_SUPPLIED ENTRIES:_

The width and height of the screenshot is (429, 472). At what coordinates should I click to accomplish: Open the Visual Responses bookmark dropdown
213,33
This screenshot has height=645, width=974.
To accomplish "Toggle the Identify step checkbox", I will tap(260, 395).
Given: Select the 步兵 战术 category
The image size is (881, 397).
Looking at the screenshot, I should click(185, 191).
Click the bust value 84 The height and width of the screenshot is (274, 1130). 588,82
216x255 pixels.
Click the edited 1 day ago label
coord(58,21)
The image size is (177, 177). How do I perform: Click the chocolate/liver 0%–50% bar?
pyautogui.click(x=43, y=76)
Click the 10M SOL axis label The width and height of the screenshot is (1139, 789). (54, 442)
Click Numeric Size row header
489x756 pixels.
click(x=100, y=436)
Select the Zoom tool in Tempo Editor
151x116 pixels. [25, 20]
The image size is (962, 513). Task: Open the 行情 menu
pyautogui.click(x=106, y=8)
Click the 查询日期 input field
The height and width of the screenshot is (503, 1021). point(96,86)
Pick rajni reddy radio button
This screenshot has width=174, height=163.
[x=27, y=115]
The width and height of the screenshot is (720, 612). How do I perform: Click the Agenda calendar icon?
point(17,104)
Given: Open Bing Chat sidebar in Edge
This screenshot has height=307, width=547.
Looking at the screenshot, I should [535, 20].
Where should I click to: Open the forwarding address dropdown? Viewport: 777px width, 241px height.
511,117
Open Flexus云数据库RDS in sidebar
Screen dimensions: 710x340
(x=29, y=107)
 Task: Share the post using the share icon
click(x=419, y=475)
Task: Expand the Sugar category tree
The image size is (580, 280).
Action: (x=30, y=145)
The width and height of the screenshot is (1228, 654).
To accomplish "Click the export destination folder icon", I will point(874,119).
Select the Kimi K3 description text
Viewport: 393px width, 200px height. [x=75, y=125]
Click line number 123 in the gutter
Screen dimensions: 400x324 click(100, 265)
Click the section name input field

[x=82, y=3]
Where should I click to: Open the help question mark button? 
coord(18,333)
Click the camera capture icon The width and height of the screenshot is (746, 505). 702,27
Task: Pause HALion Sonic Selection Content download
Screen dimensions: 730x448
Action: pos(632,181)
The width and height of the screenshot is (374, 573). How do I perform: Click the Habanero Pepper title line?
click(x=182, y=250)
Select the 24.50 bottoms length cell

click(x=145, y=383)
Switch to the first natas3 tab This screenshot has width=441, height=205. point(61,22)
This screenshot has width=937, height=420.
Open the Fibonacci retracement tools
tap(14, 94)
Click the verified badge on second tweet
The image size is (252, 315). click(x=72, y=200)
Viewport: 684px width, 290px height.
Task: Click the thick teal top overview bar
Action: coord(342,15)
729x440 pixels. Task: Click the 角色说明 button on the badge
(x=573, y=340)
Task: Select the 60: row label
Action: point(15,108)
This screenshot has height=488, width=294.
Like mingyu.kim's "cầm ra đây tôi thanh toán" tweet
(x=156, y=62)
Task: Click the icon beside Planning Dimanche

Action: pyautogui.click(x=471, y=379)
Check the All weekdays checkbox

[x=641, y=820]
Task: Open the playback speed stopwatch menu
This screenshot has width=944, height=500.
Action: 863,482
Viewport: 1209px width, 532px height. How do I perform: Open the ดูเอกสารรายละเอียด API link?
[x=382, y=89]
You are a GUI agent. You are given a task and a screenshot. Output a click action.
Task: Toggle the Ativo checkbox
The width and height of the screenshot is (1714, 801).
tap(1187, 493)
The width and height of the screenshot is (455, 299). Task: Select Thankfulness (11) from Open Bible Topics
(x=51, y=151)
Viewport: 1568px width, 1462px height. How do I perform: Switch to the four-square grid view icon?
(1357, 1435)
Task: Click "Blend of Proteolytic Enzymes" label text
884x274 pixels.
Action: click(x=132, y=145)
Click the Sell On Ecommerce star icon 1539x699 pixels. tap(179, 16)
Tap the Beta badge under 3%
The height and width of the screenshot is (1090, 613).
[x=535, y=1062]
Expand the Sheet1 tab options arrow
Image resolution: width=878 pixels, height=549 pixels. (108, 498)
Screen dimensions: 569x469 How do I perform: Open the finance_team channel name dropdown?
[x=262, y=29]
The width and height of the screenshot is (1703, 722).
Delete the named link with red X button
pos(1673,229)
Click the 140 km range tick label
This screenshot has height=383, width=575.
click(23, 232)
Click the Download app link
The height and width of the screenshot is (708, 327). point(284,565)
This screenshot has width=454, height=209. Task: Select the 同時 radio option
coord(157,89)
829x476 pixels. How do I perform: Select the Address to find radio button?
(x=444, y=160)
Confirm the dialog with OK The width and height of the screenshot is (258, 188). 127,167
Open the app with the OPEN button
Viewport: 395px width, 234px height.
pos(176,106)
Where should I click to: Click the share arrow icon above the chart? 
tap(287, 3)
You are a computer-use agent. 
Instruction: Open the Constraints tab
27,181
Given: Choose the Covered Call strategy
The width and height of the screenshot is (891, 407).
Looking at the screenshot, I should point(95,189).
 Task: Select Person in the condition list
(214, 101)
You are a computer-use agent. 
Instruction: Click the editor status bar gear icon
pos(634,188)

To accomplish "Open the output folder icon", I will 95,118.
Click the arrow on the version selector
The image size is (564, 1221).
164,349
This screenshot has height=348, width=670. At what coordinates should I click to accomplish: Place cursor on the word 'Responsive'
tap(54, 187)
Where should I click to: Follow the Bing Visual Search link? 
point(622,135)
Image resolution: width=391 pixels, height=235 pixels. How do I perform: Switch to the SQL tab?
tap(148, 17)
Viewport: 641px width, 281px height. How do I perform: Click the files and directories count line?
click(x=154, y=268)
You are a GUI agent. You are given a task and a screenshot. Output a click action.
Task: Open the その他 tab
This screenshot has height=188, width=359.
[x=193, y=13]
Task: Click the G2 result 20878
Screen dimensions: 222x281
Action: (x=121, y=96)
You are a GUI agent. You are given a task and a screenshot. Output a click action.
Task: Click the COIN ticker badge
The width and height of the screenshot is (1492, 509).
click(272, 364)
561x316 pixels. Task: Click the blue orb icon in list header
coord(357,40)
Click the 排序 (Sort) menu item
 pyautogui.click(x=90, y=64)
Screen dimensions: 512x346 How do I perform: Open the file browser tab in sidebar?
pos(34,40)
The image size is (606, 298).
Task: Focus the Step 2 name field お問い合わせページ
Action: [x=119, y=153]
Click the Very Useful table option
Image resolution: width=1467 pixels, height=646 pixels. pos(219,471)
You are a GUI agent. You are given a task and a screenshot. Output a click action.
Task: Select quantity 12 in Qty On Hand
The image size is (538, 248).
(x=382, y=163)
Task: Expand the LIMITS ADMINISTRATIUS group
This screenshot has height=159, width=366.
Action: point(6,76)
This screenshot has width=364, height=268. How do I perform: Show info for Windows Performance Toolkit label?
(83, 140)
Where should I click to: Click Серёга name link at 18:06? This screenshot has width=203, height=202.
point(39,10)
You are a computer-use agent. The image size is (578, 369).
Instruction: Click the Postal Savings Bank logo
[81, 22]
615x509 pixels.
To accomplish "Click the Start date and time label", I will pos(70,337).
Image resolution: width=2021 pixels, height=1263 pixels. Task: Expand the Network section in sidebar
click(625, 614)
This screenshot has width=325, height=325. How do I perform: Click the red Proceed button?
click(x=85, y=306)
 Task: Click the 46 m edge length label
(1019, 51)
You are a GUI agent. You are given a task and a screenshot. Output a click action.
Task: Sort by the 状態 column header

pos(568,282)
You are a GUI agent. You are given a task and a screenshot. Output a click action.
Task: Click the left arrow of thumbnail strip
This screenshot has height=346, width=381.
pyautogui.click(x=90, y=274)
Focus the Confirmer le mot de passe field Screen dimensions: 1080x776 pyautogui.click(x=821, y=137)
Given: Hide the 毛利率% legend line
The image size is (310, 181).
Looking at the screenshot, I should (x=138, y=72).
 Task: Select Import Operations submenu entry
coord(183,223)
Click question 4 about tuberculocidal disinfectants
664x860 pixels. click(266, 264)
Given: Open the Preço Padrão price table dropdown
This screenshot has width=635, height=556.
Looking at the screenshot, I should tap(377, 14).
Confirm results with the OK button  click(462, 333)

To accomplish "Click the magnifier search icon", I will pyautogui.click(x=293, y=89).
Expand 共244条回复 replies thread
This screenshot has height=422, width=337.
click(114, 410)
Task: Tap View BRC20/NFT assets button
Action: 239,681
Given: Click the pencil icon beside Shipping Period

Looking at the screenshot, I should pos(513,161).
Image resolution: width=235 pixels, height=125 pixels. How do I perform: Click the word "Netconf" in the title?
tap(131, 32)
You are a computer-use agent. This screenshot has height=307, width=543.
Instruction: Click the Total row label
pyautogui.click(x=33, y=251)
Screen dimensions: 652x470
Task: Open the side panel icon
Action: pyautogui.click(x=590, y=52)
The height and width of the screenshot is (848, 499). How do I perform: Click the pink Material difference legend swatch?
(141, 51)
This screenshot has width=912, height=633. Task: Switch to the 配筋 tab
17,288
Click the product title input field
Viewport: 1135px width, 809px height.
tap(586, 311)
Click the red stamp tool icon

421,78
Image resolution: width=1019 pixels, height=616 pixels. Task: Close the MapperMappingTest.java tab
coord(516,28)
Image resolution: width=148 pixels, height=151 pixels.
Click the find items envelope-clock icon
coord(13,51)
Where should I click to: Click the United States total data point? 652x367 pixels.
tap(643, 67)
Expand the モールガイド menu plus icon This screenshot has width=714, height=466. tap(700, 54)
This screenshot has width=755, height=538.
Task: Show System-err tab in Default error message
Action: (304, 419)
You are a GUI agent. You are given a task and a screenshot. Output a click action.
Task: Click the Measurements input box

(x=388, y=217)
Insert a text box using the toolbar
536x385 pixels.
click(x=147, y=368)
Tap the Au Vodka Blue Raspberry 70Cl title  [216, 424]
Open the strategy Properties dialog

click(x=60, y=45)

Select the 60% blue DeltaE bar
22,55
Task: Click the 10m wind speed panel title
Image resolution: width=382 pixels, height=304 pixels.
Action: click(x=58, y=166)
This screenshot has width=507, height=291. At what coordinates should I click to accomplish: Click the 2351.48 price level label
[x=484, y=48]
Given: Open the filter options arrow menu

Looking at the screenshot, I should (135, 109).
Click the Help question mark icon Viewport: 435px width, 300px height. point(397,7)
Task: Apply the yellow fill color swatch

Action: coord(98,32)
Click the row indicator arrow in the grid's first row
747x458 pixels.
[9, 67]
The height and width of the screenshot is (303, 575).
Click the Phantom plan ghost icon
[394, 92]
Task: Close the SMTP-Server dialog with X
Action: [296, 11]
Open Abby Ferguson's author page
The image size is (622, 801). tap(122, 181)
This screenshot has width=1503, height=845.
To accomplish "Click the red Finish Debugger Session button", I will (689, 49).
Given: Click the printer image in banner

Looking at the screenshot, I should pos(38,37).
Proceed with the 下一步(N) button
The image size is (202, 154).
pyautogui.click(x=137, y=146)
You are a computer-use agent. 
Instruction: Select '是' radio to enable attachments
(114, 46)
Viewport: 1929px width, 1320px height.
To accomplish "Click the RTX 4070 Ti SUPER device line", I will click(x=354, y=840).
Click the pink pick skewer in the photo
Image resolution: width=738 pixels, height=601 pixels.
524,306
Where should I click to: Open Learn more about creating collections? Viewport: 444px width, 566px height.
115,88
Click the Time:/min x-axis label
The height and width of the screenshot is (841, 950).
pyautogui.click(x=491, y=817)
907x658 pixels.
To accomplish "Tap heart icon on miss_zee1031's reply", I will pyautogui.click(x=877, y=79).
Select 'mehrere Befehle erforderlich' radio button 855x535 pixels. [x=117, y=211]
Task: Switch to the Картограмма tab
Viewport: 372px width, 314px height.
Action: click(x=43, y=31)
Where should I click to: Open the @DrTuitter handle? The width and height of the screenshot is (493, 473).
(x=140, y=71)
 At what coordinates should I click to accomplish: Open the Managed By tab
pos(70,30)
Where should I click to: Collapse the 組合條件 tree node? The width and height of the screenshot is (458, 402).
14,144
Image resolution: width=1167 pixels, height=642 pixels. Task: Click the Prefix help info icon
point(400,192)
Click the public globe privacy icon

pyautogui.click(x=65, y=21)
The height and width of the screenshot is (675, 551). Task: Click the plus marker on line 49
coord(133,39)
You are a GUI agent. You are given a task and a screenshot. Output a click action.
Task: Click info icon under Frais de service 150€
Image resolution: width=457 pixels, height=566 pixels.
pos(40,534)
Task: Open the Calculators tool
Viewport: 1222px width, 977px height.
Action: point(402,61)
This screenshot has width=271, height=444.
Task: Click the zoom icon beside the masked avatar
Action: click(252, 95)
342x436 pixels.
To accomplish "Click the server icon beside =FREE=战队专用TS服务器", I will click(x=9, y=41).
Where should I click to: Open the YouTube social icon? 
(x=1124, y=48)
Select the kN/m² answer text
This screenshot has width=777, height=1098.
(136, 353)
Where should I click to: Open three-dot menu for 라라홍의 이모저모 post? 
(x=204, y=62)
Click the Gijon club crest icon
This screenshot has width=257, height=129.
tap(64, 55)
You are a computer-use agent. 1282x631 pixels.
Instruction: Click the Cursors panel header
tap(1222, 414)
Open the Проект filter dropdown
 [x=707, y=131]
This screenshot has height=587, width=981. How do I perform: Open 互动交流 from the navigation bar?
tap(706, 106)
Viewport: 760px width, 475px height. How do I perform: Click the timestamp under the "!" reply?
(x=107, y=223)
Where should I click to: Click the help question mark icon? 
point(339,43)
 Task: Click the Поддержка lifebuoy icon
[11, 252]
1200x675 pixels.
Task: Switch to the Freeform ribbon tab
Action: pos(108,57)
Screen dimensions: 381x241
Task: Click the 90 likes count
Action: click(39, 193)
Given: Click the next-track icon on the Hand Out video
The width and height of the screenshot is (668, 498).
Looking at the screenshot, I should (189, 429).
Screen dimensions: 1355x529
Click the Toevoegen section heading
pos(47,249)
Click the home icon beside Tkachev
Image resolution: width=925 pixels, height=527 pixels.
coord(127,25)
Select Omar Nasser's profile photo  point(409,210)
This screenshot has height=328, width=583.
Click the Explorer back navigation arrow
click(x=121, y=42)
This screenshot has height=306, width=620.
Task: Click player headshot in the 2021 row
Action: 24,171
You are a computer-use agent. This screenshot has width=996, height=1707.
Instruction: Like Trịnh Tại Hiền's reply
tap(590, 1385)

_ASSIGNMENT:_ From the records above, transcribe exactly the run of lines that opens with the line holding "Given: Open the filter options arrow menu" and closes with the line holding "907x658 pixels.", both included.

_TASK OUTPUT:_
Given: Open the filter options arrow menu

Looking at the screenshot, I should (135, 109).
Click the Help question mark icon Viewport: 435px width, 300px height. point(397,7)
Task: Apply the yellow fill color swatch

Action: coord(98,32)
Click the row indicator arrow in the grid's first row
747x458 pixels.
[9, 67]
The height and width of the screenshot is (303, 575).
Click the Phantom plan ghost icon
[394, 92]
Task: Close the SMTP-Server dialog with X
Action: [296, 11]
Open Abby Ferguson's author page
The image size is (622, 801). tap(122, 181)
This screenshot has width=1503, height=845.
To accomplish "Click the red Finish Debugger Session button", I will (689, 49).
Given: Click the printer image in banner

Looking at the screenshot, I should pos(38,37).
Proceed with the 下一步(N) button
The image size is (202, 154).
pyautogui.click(x=137, y=146)
You are a computer-use agent. 
Instruction: Select '是' radio to enable attachments
(114, 46)
Viewport: 1929px width, 1320px height.
To accomplish "Click the RTX 4070 Ti SUPER device line", I will click(x=354, y=840).
Click the pink pick skewer in the photo
Image resolution: width=738 pixels, height=601 pixels.
524,306
Where should I click to: Open Learn more about creating collections? Viewport: 444px width, 566px height.
115,88
Click the Time:/min x-axis label
The height and width of the screenshot is (841, 950).
pyautogui.click(x=491, y=817)
907x658 pixels.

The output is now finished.